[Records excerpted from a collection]

□ □ □ □ □

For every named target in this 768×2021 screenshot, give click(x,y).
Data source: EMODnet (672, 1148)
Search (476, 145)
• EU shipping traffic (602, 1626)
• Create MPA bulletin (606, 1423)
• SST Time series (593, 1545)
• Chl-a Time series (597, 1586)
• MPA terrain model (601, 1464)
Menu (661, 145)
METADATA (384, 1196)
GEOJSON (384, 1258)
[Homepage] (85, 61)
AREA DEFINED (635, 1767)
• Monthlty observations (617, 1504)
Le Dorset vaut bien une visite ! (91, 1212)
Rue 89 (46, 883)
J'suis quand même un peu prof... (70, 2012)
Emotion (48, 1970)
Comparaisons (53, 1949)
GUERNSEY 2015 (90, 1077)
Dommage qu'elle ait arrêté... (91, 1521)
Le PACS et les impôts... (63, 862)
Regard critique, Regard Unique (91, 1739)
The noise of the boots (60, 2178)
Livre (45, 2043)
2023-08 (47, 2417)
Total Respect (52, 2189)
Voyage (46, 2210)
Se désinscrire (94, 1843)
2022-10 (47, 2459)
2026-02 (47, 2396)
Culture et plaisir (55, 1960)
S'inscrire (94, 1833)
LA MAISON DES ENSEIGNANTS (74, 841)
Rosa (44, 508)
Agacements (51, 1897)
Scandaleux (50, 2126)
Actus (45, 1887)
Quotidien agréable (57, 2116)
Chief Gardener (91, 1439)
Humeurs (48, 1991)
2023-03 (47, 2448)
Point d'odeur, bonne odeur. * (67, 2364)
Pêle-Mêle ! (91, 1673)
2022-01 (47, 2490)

□ □ □ □ □

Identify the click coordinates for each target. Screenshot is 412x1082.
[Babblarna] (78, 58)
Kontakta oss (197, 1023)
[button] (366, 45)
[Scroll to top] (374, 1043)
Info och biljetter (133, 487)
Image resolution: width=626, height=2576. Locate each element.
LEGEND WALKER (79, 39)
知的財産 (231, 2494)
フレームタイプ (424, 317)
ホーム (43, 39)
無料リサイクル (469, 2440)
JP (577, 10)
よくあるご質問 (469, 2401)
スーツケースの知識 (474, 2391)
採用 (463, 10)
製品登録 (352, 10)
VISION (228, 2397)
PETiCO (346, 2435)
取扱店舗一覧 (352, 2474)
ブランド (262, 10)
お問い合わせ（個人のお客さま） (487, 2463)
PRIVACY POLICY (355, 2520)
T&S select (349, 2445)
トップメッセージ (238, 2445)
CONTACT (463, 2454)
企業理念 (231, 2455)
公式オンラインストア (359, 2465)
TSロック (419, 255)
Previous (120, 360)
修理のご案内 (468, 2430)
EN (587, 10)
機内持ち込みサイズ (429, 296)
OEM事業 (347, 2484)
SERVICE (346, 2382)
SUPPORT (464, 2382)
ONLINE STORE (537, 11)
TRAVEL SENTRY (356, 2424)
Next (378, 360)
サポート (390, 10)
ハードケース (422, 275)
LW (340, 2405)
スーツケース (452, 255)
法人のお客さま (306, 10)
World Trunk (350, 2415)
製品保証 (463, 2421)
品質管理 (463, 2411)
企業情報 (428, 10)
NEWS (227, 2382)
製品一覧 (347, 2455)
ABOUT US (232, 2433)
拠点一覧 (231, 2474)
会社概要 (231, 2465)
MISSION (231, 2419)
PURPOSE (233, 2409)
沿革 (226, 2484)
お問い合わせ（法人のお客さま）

□ □ □ □ □

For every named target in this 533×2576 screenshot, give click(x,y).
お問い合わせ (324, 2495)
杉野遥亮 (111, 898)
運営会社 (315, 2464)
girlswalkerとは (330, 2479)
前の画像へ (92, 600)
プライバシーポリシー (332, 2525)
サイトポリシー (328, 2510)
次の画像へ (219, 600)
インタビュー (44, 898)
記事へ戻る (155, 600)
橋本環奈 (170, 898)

□ □ □ □ □

If a line of the records holds the word "this", count it; report only the total.

2